I'm sorry but this I just find hilarious.
A Ferrari you buy for €200.000 is still a Ferrari when the prices are dropped and people can buy it at €100.000. Not even a name change to Lamborghini will change the fact that IS and will always BE a Ferrari.
That's good. GTS 250 isn't NVIDIA now? Last I checked it was.
Ferrari isn't the name of the car. It's the name of the company.
There are many cars which are essentially the same model with different name, different pricing and different time to market. I don't see nothing wrong or hilarious in that, sorry.

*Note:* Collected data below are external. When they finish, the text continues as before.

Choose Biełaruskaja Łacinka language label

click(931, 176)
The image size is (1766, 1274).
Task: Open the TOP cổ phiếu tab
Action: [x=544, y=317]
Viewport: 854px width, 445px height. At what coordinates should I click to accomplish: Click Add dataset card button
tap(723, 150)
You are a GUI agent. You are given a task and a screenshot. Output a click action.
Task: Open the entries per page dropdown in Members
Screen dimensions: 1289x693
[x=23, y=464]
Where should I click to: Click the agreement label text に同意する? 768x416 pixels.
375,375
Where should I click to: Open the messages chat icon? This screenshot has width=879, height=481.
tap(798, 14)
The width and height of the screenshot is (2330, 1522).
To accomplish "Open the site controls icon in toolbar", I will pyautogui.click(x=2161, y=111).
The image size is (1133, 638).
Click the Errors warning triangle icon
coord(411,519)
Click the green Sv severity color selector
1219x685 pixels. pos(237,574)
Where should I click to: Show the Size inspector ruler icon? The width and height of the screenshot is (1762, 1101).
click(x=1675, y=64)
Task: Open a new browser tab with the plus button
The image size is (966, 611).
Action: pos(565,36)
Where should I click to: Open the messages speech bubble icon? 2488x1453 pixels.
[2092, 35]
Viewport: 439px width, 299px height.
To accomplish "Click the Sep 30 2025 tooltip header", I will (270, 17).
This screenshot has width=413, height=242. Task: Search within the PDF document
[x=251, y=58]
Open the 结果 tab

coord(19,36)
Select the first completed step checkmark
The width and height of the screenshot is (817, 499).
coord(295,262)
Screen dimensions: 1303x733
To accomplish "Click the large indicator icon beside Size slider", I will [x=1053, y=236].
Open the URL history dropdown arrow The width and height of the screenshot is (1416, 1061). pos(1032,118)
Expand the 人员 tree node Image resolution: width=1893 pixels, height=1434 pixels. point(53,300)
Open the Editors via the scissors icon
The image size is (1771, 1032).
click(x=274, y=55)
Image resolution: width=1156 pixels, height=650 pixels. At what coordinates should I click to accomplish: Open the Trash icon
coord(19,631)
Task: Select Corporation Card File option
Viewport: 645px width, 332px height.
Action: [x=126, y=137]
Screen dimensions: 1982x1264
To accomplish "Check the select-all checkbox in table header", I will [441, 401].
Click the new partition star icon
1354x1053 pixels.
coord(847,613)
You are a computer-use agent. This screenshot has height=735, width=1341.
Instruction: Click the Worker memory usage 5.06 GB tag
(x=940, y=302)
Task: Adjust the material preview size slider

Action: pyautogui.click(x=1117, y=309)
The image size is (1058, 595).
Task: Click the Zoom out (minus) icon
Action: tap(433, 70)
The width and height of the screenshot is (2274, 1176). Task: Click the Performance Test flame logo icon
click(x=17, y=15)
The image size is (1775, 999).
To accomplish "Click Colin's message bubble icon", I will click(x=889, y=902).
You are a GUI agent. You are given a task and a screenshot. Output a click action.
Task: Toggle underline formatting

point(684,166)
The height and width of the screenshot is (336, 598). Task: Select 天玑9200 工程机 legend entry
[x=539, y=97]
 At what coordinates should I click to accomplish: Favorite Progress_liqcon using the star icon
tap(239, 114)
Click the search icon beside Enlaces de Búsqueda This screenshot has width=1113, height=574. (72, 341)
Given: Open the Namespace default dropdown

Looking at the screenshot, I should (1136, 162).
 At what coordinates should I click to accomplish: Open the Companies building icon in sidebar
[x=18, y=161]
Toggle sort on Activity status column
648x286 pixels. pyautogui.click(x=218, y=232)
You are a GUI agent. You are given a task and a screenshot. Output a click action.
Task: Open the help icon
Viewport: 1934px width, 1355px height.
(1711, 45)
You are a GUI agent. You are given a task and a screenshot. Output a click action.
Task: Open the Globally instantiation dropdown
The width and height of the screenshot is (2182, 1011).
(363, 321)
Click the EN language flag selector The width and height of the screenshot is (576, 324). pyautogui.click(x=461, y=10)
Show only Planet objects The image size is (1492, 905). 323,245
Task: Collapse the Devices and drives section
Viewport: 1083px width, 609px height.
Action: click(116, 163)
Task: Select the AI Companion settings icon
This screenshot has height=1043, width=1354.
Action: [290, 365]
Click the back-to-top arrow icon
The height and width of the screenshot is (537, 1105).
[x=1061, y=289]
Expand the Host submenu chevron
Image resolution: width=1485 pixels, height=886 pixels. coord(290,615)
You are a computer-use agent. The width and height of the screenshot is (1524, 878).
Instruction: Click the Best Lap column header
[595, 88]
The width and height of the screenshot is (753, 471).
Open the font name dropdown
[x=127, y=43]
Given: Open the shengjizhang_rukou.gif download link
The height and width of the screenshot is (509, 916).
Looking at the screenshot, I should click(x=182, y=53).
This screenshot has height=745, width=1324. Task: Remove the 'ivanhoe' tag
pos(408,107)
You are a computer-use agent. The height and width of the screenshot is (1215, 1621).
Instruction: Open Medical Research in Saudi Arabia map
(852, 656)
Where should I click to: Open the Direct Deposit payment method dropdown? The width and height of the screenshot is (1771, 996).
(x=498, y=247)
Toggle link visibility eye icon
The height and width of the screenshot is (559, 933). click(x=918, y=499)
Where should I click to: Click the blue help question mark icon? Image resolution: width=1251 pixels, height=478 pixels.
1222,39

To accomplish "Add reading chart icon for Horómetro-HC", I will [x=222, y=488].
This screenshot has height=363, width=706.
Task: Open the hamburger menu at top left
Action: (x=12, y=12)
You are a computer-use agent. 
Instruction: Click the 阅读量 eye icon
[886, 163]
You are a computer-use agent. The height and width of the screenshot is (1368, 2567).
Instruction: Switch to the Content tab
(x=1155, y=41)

The thing is that it's deceiving people. It's already happening with the current renaming of 8800GT to 9800GT. I am seeing unsuspecting people (who do not know much about videocards like the the average B3D visitor) who bought a 8800GT 2 years ago buying a new 9800GT simply because the name is "1 generation" higher so they think it's faster. You should see their faces when I tell them they just bought the same card. When stuff like that happens and when the instore clerics fail to tell the customers they're about to buy the same cards... That IS bad imo.
It's bad that people have so much money that they don't use their brain when they spend them. Here's a russian point of view for you -)
Every commercial company out there will use whatever method neccessary and legal to gain income. What's legal is right until proven otherwise.
AMD is naming their Phenom IIs right now as Intel does with Core i7 while PhII are way slower than their Intel "counterparts".
No one is saint on the market, everyone's using some kind of shady tactic to sell their goods when their goods isn't good at all.
When AMD named their RV670 parts 38x0 while they were slower then 2900 parts i didn't see you being this irritated by this move while it was even worse than what NV's done with 8800GT->9800GT (they at least kept the performance level) or is doing now with GTS 250.
You might know it's the same card, but a lot of (average joe) people do not. It's just simply misleading to put a higher name tag on an older card. No matter who does it, AMD or nV. But I guess we'll never agree on that one. So let's just agree to disagree.
Oh believe me i understand that. But i tend to blame those people not NVIDIA or AMD or anyone else -- it's their fault that they don't know what they're buying. We're doing independant tests and benchmarks -- for whom? For them so that they may know how what compares to what. If they're so lazy that they can't read our reviews -- that's not NV's/AMD's/Intel's/etc's problem -- that's their problem.
Any commercial company will always try to be more profitable than it is. There is no "good" or "bad" commercial companies, they're all the same.
There's nothing wrong with trying to clean up the naming mess you've got in your lineup. But doing it like this just seems to me like trying to get rid of that nasty nVentory in a very devious way.
I still don't get it. How's "GTS 250" monker "bigger" or "better" than 9800GTX+? I mean, it's not even GTX anymore and it's what? 40 times less than it was?
You should be more thorough in you claims -)
So what happens when you even the odds and do some overclocking on the HD4870?
I'm not saying that G92b is competitive with RV770, it clearly isn't and can't be.
That just depends on which reviews you take, which
games they use and which settings they use. And it also depends on which GTS250 you take.. the one with 1GB or the 512MB version. I've seen plenty of benchmarks where the HD4850 beats the 9800GTX+ (in 2 days to be called GTS250).
Sorry but no, it doesn't. Whatever review you take GTX+/GTS250 will be faster than 4850. It's just the way it is.
Not really. At that time the NV drivers were already optimized for multi-core CPUs in DX10, while the Radeons got their multicore boost in the 8.12 Hotfix. So it wasn't really apples to apples and some applications get a relatively very big boost on Radeon cards after the hotfix was applied.
http://www.xbitlabs.com/articles/video/display/geforce-driver-182-06.html
Don't think that only AMD can improve performance with their drivers. My own expirience tells me that they're approximately even in this regard.
Let me get this straight:
Basically some people here think the RV740 does not benefit ATI's competitive position compared to nVidia.
I though it was obvious this chip was good news for ATI and bad news for nVidia. Am I missing something?
The only thing that everyone here seems to be missing is that it's pretty pointless to judge NVIDIA for trying to stay in the game with doing some cost cutting and line-up rearranging.
Another point that everybody should be thinking about is that comparing new AMD GPUs with one and a half year old NV GPUs is fun and all but pretty pointless.
Remember -- it's not the first to market who wins, it's the one with the best product. NV will answer to RV740/790 in the coming months and only then anyone will be able to tell who will have the better line-up for the next 6-9 months.
What NV's doing now is just some very low cost damage control, nothing more.